The Worst Week

My life is really good overall. Generally speaking. On the whole. Really good.

I usually tend to let the bad things roll off my back and move forward. I've found that by focusing on the bad things that happen, more bad things tend to happen. You see what you're looking for, you know? 

But this week has been a rough one. When I woke up on Monday, I felt some drainage in the back of my throat. I went for a run anyway. I didn't work out Tuesday and did not run on Wednesday. On Tuesday I was especially emotional and overwhelmed with my illness while at work. My head felt like it weighed 100 pounds yesterday. Today is Thursday, and I think I'll do some low impact cardio at my club house tonight. But I don't do well restricting myself to the couch. I've been at work all week while sick, and Monday was an especially long work day. I don't know the last time I was sick, but definitely not in the past 8 months, and most likely more. Granted, since starting Shakeology two years ago, I've gotten sick maybe once or twice, and it was much shorter lived than usual. So I guess that makes this more miserable, since it's been such a long time. 

I'm having some issues at work, mostly where I make silly mistakes (used the company card for a personal expense on accident) or feel like I'm continually falling short or not doing whatever it is I'm supposed to be doing. I mean, I make my lists. I do things as best I can. So much of my success rests on other people following through in their responsibilities. For example, on Saturday, I had a call from a branch manager saying that the restaurant that was supposed to cater his company barbecue on Saturday had no idea about his order.

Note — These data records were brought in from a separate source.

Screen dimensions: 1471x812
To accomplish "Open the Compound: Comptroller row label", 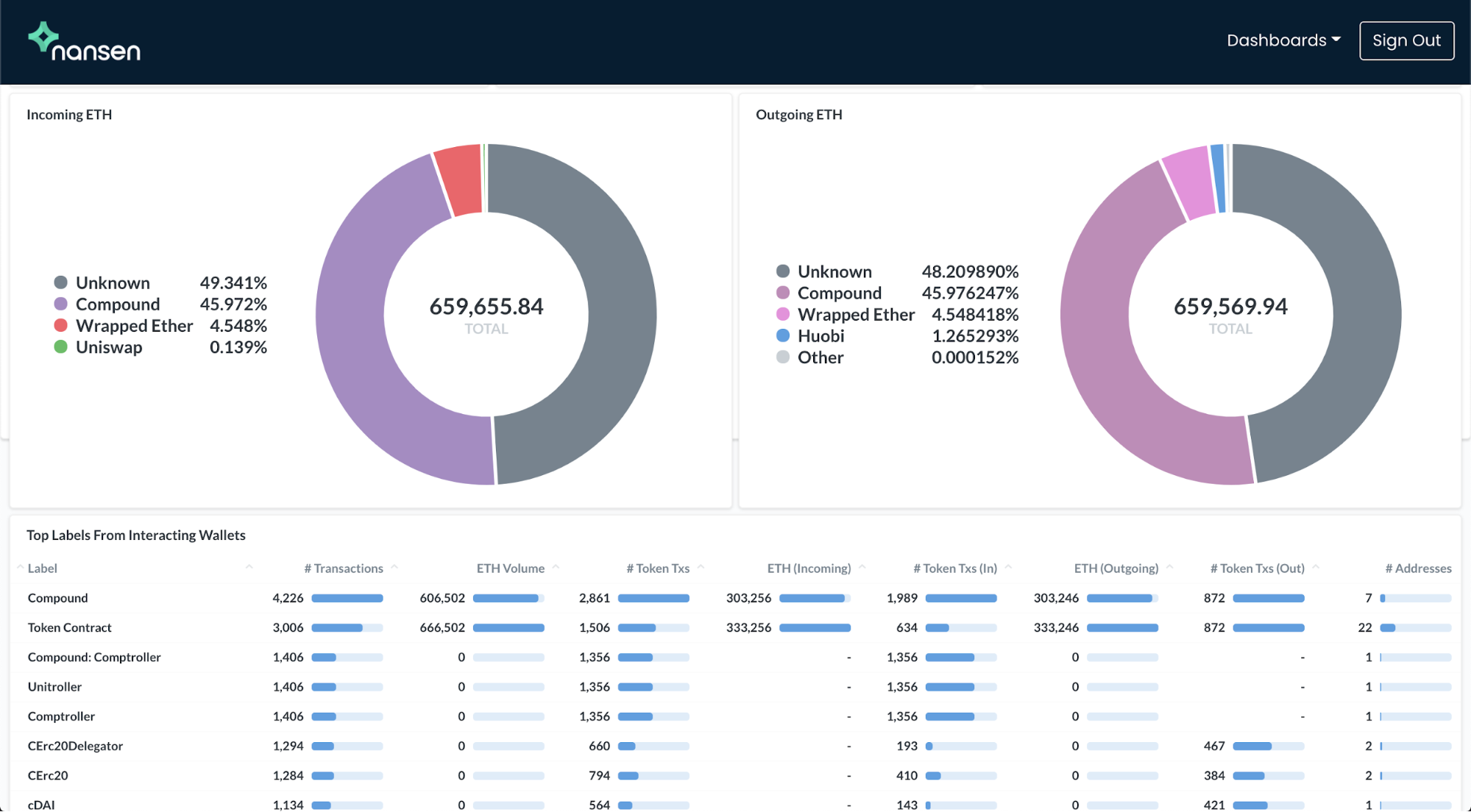I will tap(94, 658).
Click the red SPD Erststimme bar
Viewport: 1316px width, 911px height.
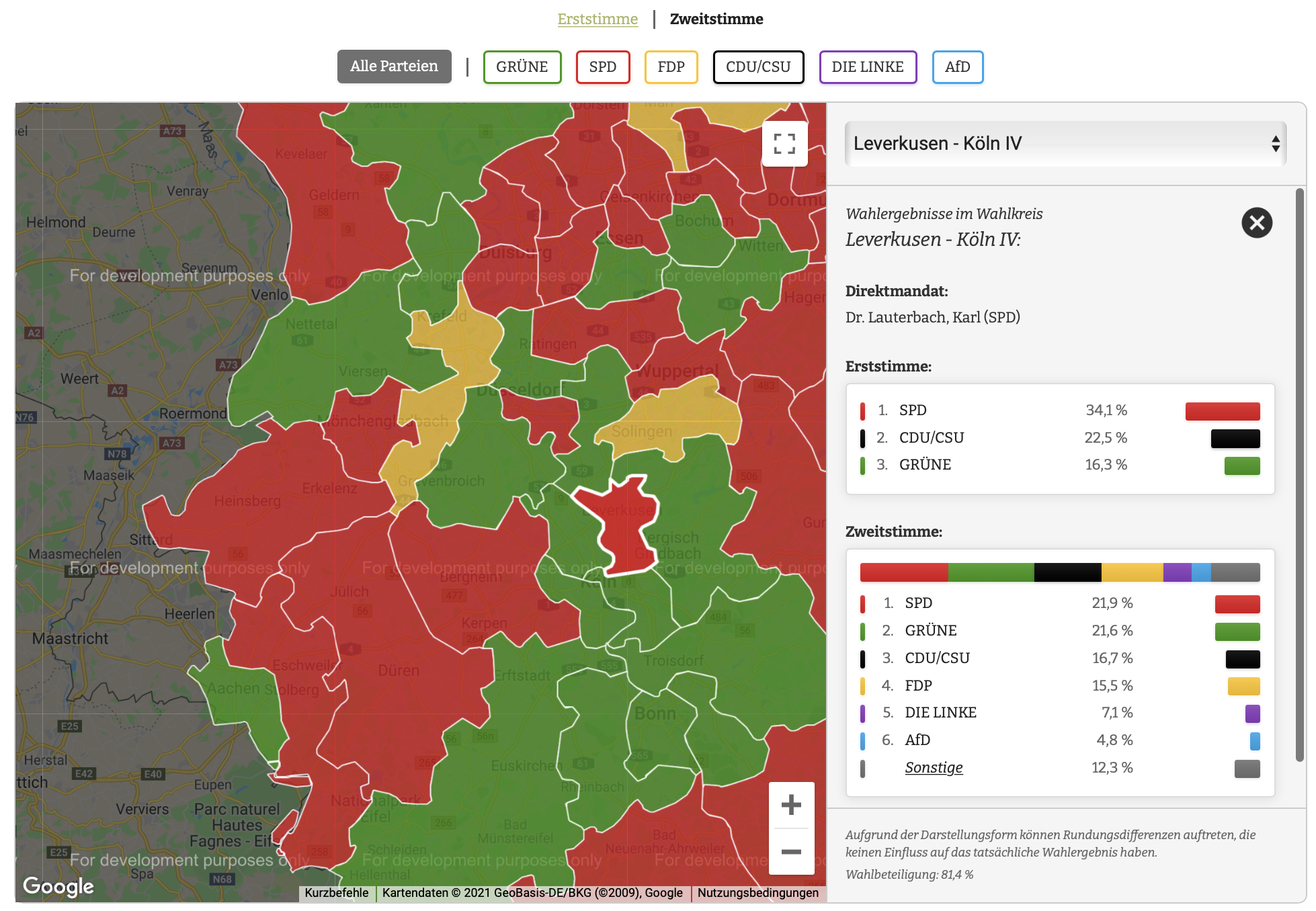[x=1222, y=411]
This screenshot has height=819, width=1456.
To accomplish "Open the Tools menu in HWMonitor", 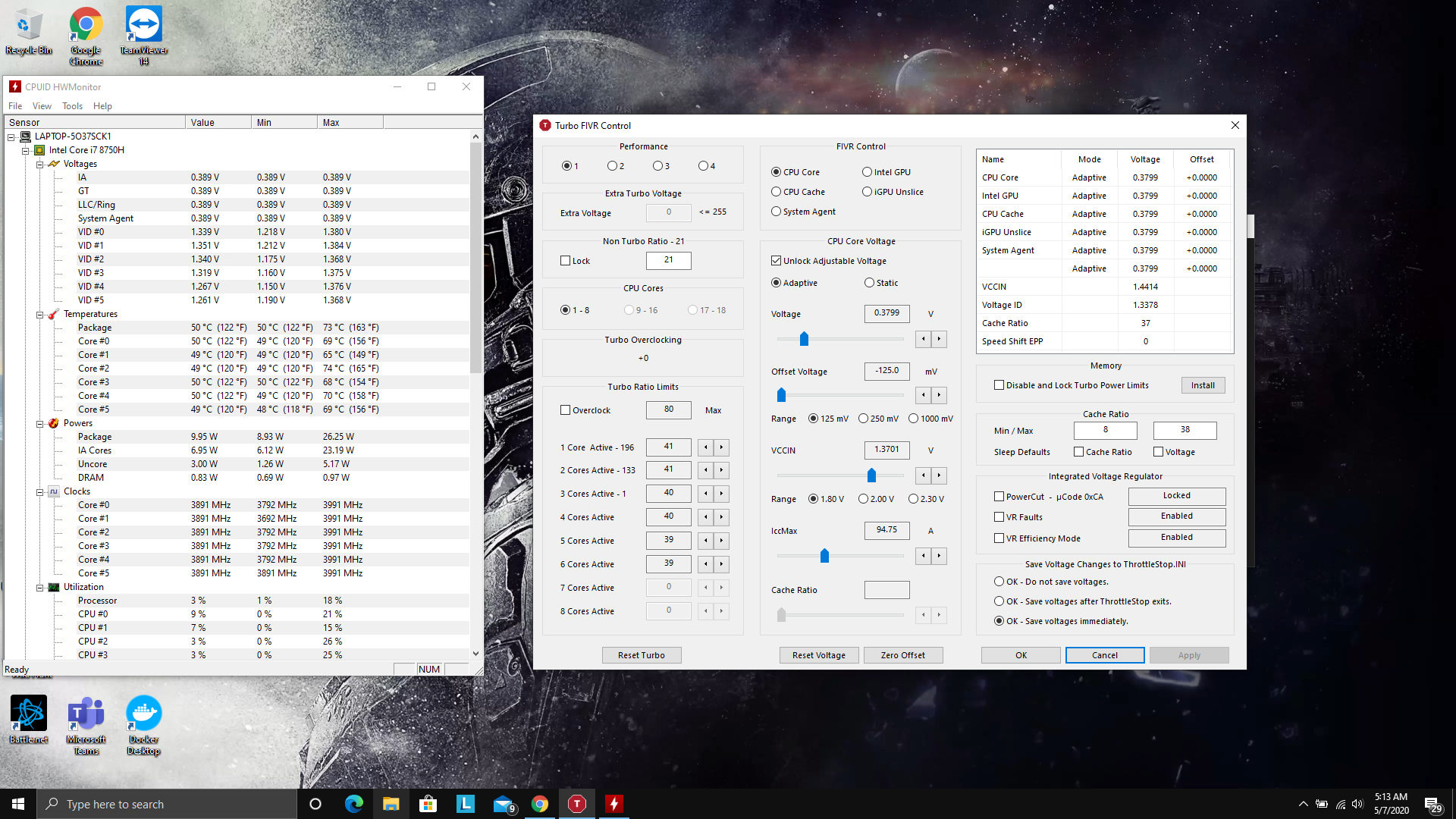I will 72,106.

I went to my emails and had sent the correct information, but the lady whose hands the orders were in apparently relayed incorrect date and time information. But this reflects on me, and then the manager had to pick up the slack and figure something out at the last second. Another example is when I call hotels or make credit card authorization arrangements, and the hotel clerks have no idea what to do, causing my employees to surrender their own credit cards, even though I made arrangements. 

I've had two of three bosses in a sense "correct me" this week. I don't like disappointing anyone or falling short of expectations. One of the issues this week is a work hour issue. I had really hoped to just use 2 hours of PTO tomorrow and not come in at all because I'm feeling pretty rotten. But I have to come in tomorrow for a couple of hours. I'm not sure how to manage it and feel like bursting into tears at the thought of coming in.

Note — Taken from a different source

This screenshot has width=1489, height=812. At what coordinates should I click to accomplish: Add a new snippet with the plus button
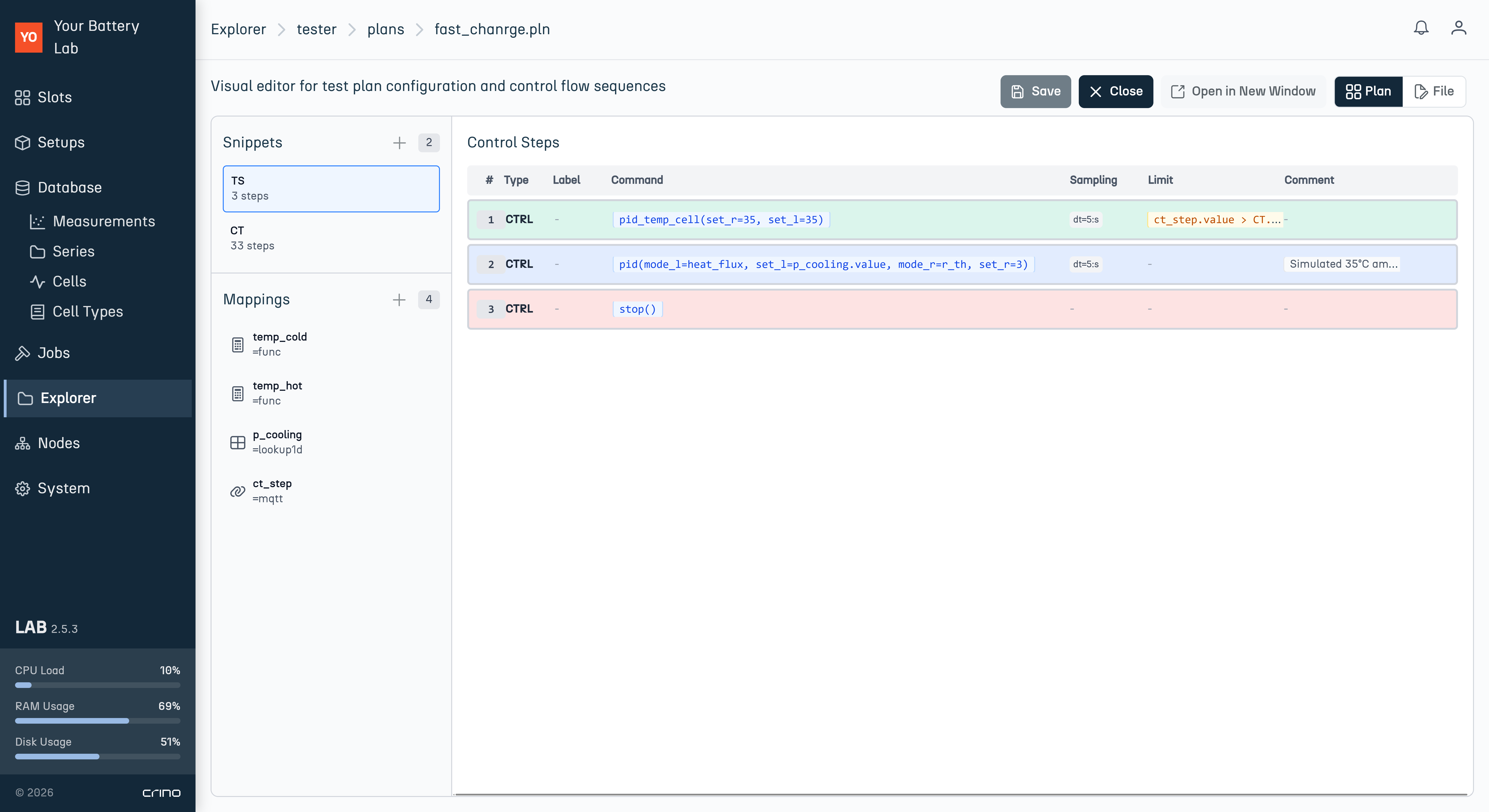click(400, 143)
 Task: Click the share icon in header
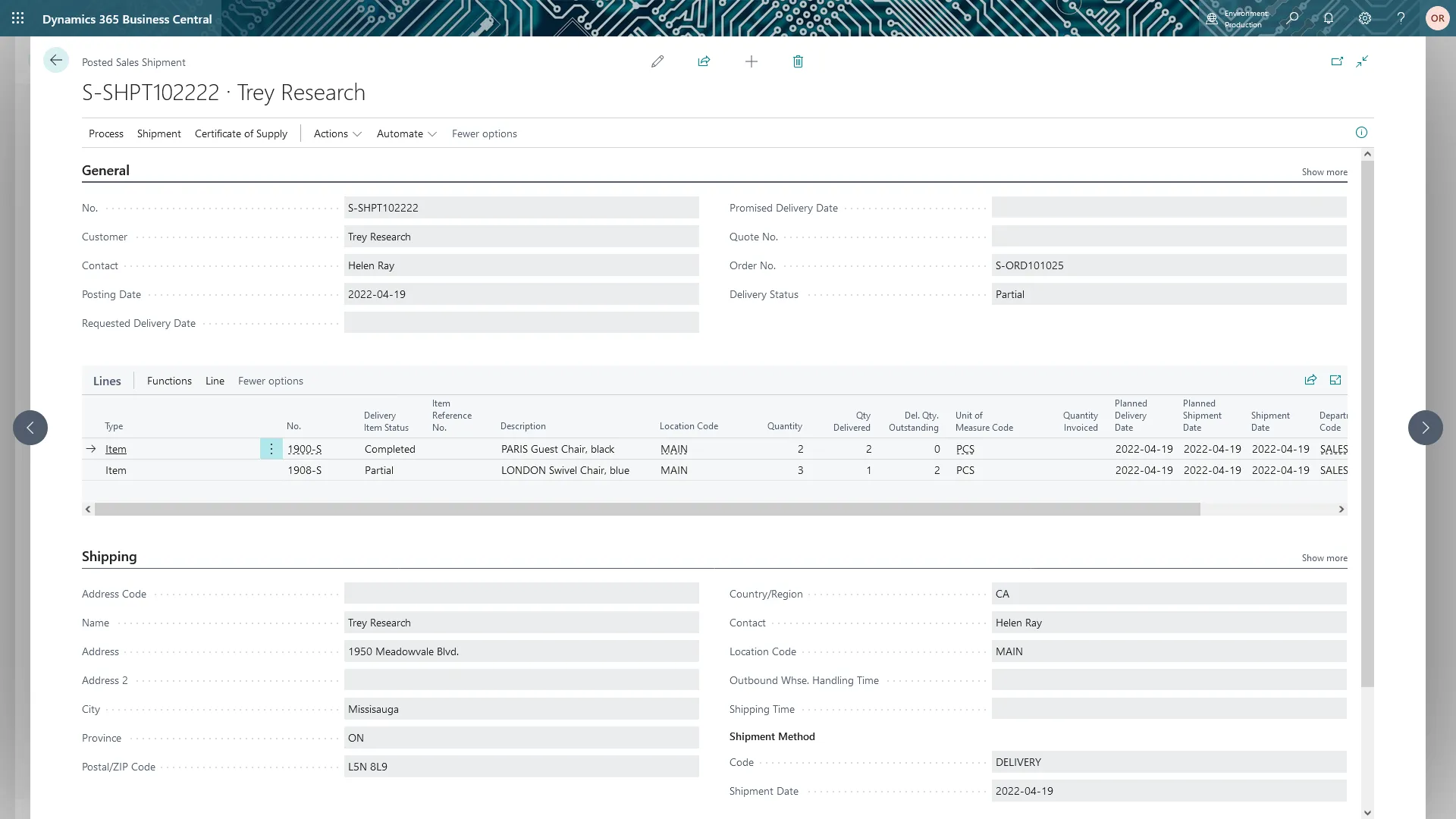coord(704,61)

And honestly, just the past two weeks at work have been a lot busier and more chaotic than normal. There's been a lot going on and a lot to plan for, and a lot of people I've had to rely on.

I'm stressed about money because I turned my middle bedroom into a gym instead of finding a new tenant. It's just an adjustment to a new and tighter budget, but it's stressful for me. I've done really well on a much smaller budget with way more expenses, so I don't get why this is so hard? I guess you adjust "up" as your means go up. So adjusting back down is a challenge. I'm trying to keep in mind the things I'm enjoying more now: more cleanliness, fewer dishes in the sink/rack, more fridge space, a HOME GYM...

On top of all this rather small-minded stuff is all the nasty garbage going on with the white supremacists in Charlottesville. My heart can't even handle it, and I don't know what to do about any of it. I don't want to be a passive person, like the citizens in Germany or Poland who just sort of let things happen. But I also don't know what actions to take. I know that indifference is the worst place to be in, and thankfully that's not where I'm at. 

I am just mentally and emotionally wiped out. I'm trying not to be discouraged about my marathon training or about work or money or life in general--or with how people are treating each other. I could really just use a day of leisure and relaxation. Sadly, anytime I take a day off it turns into a day where I catch up on "all those things I've been needing to do." So if I ever do decide to really take a personal day, I'll have to plan HOW I'll relax each hour--like actually plan blocks of time so I don't fill it with busyness. How pitiful, huh? 

I plan on writing a blog about my last trip home to CA over Pioneer Day weekend. We'll see if I can muster up the motivation to actually do it. After I blow my nose 45 more times.